_O que se pede:_ Organize todos os registros abaixo como uma tabela Markdown com as colunas "Nº" e "Linha", numerando cada linha e deixando de fora as linhas em branco.

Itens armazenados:
____________________

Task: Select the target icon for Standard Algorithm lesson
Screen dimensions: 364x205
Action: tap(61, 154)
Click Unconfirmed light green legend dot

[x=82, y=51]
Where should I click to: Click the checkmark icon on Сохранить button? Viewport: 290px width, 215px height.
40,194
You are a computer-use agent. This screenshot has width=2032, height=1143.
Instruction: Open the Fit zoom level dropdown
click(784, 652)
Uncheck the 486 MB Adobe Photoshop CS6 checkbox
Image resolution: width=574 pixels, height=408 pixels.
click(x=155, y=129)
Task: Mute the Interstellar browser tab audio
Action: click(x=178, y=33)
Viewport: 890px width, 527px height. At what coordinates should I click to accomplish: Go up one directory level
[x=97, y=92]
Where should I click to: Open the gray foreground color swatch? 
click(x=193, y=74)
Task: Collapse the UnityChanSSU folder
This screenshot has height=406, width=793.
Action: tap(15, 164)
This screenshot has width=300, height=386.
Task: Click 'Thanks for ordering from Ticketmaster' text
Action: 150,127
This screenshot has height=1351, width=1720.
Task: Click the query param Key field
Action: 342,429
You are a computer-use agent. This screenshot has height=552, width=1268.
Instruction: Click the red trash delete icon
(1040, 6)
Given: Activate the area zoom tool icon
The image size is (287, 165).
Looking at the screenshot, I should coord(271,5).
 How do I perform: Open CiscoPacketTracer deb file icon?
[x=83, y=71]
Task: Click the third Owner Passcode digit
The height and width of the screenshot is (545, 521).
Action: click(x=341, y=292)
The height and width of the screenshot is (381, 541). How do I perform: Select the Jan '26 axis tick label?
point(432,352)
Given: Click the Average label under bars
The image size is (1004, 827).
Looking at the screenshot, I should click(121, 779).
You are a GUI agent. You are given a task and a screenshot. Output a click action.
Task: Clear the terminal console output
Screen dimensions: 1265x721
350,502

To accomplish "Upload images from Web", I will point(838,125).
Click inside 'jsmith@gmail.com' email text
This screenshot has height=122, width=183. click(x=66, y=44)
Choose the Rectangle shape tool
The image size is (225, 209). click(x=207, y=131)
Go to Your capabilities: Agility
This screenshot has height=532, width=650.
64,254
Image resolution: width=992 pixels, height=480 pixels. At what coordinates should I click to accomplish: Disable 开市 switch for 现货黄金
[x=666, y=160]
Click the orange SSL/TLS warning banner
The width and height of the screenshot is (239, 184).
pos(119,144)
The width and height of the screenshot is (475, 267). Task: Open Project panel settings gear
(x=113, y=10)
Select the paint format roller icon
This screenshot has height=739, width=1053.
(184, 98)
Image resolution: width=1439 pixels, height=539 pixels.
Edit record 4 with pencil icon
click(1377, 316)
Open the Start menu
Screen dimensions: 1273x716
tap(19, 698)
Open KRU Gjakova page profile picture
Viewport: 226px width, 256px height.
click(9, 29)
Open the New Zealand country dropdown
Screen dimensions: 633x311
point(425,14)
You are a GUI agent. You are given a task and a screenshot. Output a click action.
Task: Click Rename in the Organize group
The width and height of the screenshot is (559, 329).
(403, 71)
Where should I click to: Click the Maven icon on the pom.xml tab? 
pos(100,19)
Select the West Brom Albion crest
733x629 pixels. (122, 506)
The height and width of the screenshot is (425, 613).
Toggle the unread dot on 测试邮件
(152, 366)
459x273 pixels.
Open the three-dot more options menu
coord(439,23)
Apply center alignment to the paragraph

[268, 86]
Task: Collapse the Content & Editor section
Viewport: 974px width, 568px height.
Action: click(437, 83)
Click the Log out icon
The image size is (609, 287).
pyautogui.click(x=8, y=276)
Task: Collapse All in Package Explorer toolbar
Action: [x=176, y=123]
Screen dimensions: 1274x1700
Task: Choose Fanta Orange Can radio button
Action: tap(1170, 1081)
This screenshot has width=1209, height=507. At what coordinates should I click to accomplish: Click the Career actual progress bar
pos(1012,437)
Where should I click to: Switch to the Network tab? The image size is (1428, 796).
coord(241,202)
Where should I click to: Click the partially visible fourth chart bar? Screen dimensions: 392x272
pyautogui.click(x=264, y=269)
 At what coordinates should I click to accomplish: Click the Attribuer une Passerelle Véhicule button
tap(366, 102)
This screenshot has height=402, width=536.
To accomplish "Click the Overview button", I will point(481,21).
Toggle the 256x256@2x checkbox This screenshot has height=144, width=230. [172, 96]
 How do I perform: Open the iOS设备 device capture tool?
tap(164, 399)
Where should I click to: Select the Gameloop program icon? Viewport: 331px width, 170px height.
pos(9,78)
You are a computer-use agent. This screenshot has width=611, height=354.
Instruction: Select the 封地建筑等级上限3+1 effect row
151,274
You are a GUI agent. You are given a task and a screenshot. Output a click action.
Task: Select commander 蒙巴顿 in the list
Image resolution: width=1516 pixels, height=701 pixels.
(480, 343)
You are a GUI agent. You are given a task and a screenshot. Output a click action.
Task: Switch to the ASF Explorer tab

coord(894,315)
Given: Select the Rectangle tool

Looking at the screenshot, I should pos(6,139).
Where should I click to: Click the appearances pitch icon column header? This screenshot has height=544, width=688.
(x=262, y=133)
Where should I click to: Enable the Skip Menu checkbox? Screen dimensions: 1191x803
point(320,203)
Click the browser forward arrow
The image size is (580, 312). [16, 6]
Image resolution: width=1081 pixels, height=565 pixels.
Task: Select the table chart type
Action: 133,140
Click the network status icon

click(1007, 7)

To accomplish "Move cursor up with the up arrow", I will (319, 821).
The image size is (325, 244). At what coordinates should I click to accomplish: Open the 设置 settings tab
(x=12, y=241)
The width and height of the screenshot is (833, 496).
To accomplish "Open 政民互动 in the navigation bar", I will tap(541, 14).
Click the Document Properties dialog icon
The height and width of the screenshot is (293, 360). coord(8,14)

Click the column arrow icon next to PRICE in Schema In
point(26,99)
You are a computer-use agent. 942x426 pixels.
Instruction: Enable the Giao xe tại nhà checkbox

____________________

_Resposta abaixo:_
| Nº | Linha |
|---|---|
| 1 | Task: Select the target icon for Standard Algorithm lesson |
| 2 | Screen dimensions: 364x205 |
| 3 | Action: tap(61, 154) |
| 4 | Click Unconfirmed light green legend dot |
| 5 | [x=82, y=51] |
| 6 | Where should I click to: Click the checkmark icon on Сохранить button? Viewport: 290px width, 215px height. |
| 7 | 40,194 |
| 8 | You are a computer-use agent. This screenshot has width=2032, height=1143. |
| 9 | Instruction: Open the Fit zoom level dropdown |
| 10 | click(784, 652) |
| 11 | Uncheck the 486 MB Adobe Photoshop CS6 checkbox |
| 12 | Image resolution: width=574 pixels, height=408 pixels. |
| 13 | click(x=155, y=129) |
| 14 | Task: Mute the Interstellar browser tab audio |
| 15 | Action: click(x=178, y=33) |
| 16 | Viewport: 890px width, 527px height. At what coordinates should I click to accomplish: Go up one directory level |
| 17 | [x=97, y=92] |
| 18 | Where should I click to: Open the gray foreground color swatch?  |
| 19 | click(x=193, y=74) |
| 20 | Task: Collapse the UnityChanSSU folder |
| 21 | This screenshot has height=406, width=793. |
| 22 | Action: tap(15, 164) |
| 23 | This screenshot has width=300, height=386. |
| 24 | Task: Click 'Thanks for ordering from Ticketmaster' text |
| 25 | Action: 150,127 |
| 26 | This screenshot has height=1351, width=1720. |
| 27 | Task: Click the query param Key field |
| 28 | Action: 342,429 |
| 29 | You are a computer-use agent. This screenshot has height=552, width=1268. |
| 30 | Instruction: Click the red trash delete icon |
| 31 | (1040, 6) |
| 32 | Given: Activate the area zoom tool icon |
| 33 | The image size is (287, 165). |
| 34 | Looking at the screenshot, I should coord(271,5). |
| 35 |  How do I perform: Open CiscoPacketTracer deb file icon? |
| 36 | [x=83, y=71] |
| 37 | Task: Click the third Owner Passcode digit |
| 38 | The height and width of the screenshot is (545, 521). |
| 39 | Action: click(x=341, y=292) |
| 40 | The height and width of the screenshot is (381, 541). How do I perform: Select the Jan '26 axis tick label? |
| 41 | point(432,352) |
| 42 | Given: Click the Average label under bars |
| 43 | The image size is (1004, 827). |
| 44 | Looking at the screenshot, I should click(121, 779). |
| 45 | You are a GUI agent. You are given a task and a screenshot. Output a click action. |
| 46 | Task: Clear the terminal console output |
| 47 | Screen dimensions: 1265x721 |
| 48 | 350,502 |
| 49 | To accomplish "Upload images from Web", I will point(838,125). |
| 50 | Click inside 'jsmith@gmail.com' email text |
| 51 | This screenshot has height=122, width=183. click(x=66, y=44) |
| 52 | Choose the Rectangle shape tool |
| 53 | The image size is (225, 209). click(x=207, y=131) |
| 54 | Go to Your capabilities: Agility |
| 55 | This screenshot has height=532, width=650. |
| 56 | 64,254 |
| 57 | Image resolution: width=992 pixels, height=480 pixels. At what coordinates should I click to accomplish: Disable 开市 switch for 现货黄金 |
| 58 | [x=666, y=160] |
| 59 | Click the orange SSL/TLS warning banner |
| 60 | The width and height of the screenshot is (239, 184). |
| 61 | pos(119,144) |
| 62 | The width and height of the screenshot is (475, 267). Task: Open Project panel settings gear |
| 63 | (x=113, y=10) |
| 64 | Select the paint format roller icon |
| 65 | This screenshot has height=739, width=1053. |
| 66 | (184, 98) |
| 67 | Image resolution: width=1439 pixels, height=539 pixels. |
| 68 | Edit record 4 with pencil icon |
| 69 | click(1377, 316) |
| 70 | Open the Start menu |
| 71 | Screen dimensions: 1273x716 |
| 72 | tap(19, 698) |
| 73 | Open KRU Gjakova page profile picture |
| 74 | Viewport: 226px width, 256px height. |
| 75 | click(9, 29) |
| 76 | Open the New Zealand country dropdown |
| 77 | Screen dimensions: 633x311 |
| 78 | point(425,14) |
| 79 | You are a GUI agent. You are given a task and a screenshot. Output a click action. |
| 80 | Task: Click Rename in the Organize group |
| 81 | The width and height of the screenshot is (559, 329). |
| 82 | (403, 71) |
| 83 | Where should I click to: Click the Maven icon on the pom.xml tab?  |
| 84 | pos(100,19) |
| 85 | Select the West Brom Albion crest |
| 86 | 733x629 pixels. (122, 506) |
| 87 | The height and width of the screenshot is (425, 613). |
| 88 | Toggle the unread dot on 测试邮件 |
| 89 | (152, 366) |
| 90 | 459x273 pixels. |
| 91 | Open the three-dot more options menu |
| 92 | coord(439,23) |
| 93 | Apply center alignment to the paragraph |
| 94 | [268, 86] |
| 95 | Task: Collapse the Content & Editor section |
| 96 | Viewport: 974px width, 568px height. |
| 97 | Action: click(437, 83) |
| 98 | Click the Log out icon |
| 99 | The image size is (609, 287). |
| 100 | pyautogui.click(x=8, y=276) |
| 101 | Task: Collapse All in Package Explorer toolbar |
| 102 | Action: [x=176, y=123] |
| 103 | Screen dimensions: 1274x1700 |
| 104 | Task: Choose Fanta Orange Can radio button |
| 105 | Action: tap(1170, 1081) |
| 106 | This screenshot has width=1209, height=507. At what coordinates should I click to accomplish: Click the Career actual progress bar |
| 107 | pos(1012,437) |
| 108 | Where should I click to: Switch to the Network tab? The image size is (1428, 796). |
| 109 | coord(241,202) |
| 110 | Where should I click to: Click the partially visible fourth chart bar? Screen dimensions: 392x272 |
| 111 | pyautogui.click(x=264, y=269) |
| 112 |  At what coordinates should I click to accomplish: Click the Attribuer une Passerelle Véhicule button |
| 113 | tap(366, 102) |
| 114 | This screenshot has height=402, width=536. |
| 115 | To accomplish "Click the Overview button", I will point(481,21). |
| 116 | Toggle the 256x256@2x checkbox This screenshot has height=144, width=230. [172, 96] |
| 117 |  How do I perform: Open the iOS设备 device capture tool? |
| 118 | tap(164, 399) |
| 119 | Where should I click to: Select the Gameloop program icon? Viewport: 331px width, 170px height. |
| 120 | pos(9,78) |
| 121 | You are a computer-use agent. This screenshot has width=611, height=354. |
| 122 | Instruction: Select the 封地建筑等级上限3+1 effect row |
| 123 | 151,274 |
| 124 | You are a GUI agent. You are given a task and a screenshot. Output a click action. |
| 125 | Task: Select commander 蒙巴顿 in the list |
| 126 | Image resolution: width=1516 pixels, height=701 pixels. |
| 127 | (480, 343) |
| 128 | You are a GUI agent. You are given a task and a screenshot. Output a click action. |
| 129 | Task: Switch to the ASF Explorer tab |
| 130 | coord(894,315) |
| 131 | Given: Select the Rectangle tool |
| 132 | Looking at the screenshot, I should pos(6,139). |
| 133 | Where should I click to: Click the appearances pitch icon column header? This screenshot has height=544, width=688. |
| 134 | (x=262, y=133) |
| 135 | Where should I click to: Enable the Skip Menu checkbox? Screen dimensions: 1191x803 |
| 136 | point(320,203) |
| 137 | Click the browser forward arrow |
| 138 | The image size is (580, 312). [16, 6] |
| 139 | Image resolution: width=1081 pixels, height=565 pixels. |
| 140 | Task: Select the table chart type |
| 141 | Action: 133,140 |
| 142 | Click the network status icon |
| 143 | click(1007, 7) |
| 144 | To accomplish "Move cursor up with the up arrow", I will (319, 821). |
| 145 | The image size is (325, 244). At what coordinates should I click to accomplish: Open the 设置 settings tab |
| 146 | (x=12, y=241) |
| 147 | The width and height of the screenshot is (833, 496). |
| 148 | To accomplish "Open 政民互动 in the navigation bar", I will tap(541, 14). |
| 149 | Click the Document Properties dialog icon |
| 150 | The height and width of the screenshot is (293, 360). coord(8,14) |
| 151 | Click the column arrow icon next to PRICE in Schema In |
| 152 | point(26,99) |
| 153 | You are a computer-use agent. 942x426 pixels. |
| 154 | Instruction: Enable the Giao xe tại nhà checkbox |